Zbrodnia, która wczoraj wieczorem ujrzała swój finał, wstrząsnęła całą Ameryką. 62-letni mieszkaniec Dallas został skazany na karę śmierci za brutalne morderstwo swoich dzieci. Mężczyzna zastrzelił dwie córki w wieku 6 i 9 lat. Wcześniej zadzwonił do żony by upewnić się, że ta będzie słyszała przez telefon krzyki i odgłosy strzałów.
Do egzekucji doszło po tym, jak Sąd Najwyższy USA oddalił wniosek obrońców Johna Battagli, w którym ubiegali się o ponowne rozpatrzenia sprawy. Obrońcy mężczyzny twierdzili, że jest on chory psychicznie, a co za tym stoi, nie zdaje sobie sprawy z tego, co zrobił.

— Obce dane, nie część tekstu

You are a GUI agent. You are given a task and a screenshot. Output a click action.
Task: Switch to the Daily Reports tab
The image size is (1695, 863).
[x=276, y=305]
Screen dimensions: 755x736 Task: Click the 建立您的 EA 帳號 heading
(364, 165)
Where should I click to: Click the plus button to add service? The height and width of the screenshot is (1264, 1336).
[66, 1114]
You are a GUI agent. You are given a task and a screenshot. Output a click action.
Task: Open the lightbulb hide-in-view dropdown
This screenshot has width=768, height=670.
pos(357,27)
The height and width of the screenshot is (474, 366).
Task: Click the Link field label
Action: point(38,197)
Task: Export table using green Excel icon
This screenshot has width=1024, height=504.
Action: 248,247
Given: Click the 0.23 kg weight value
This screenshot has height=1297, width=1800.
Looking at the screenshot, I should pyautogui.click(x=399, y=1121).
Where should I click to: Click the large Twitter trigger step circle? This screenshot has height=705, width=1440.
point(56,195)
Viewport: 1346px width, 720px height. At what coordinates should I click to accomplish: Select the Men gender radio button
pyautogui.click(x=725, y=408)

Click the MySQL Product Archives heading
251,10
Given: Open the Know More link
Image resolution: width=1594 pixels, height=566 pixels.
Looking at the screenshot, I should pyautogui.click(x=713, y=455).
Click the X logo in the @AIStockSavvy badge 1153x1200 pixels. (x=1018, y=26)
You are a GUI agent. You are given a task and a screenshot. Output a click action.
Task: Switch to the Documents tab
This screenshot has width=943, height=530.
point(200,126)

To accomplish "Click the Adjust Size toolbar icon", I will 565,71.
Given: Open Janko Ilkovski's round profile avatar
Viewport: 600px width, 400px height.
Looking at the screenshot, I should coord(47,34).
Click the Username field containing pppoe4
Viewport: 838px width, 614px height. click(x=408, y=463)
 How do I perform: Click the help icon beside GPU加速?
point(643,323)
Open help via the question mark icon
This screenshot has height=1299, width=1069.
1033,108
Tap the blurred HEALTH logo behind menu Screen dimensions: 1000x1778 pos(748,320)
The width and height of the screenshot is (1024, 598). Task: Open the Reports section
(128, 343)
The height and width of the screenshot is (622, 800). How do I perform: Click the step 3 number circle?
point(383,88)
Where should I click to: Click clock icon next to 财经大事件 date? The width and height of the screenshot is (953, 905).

Według informacji Associated Press, mężczyzna przed egzekucją nie wyglądał na skruszonego, a wręcz przeciwnie, odniesiono wrażenie, że był w dobrym nastroju. Przeprowadzona w Huntsville egzekucja była już trzecim tego typu wykonaniem wyroku w USA w 2018 roku. Wszystkie miały miejsce w Teksasie.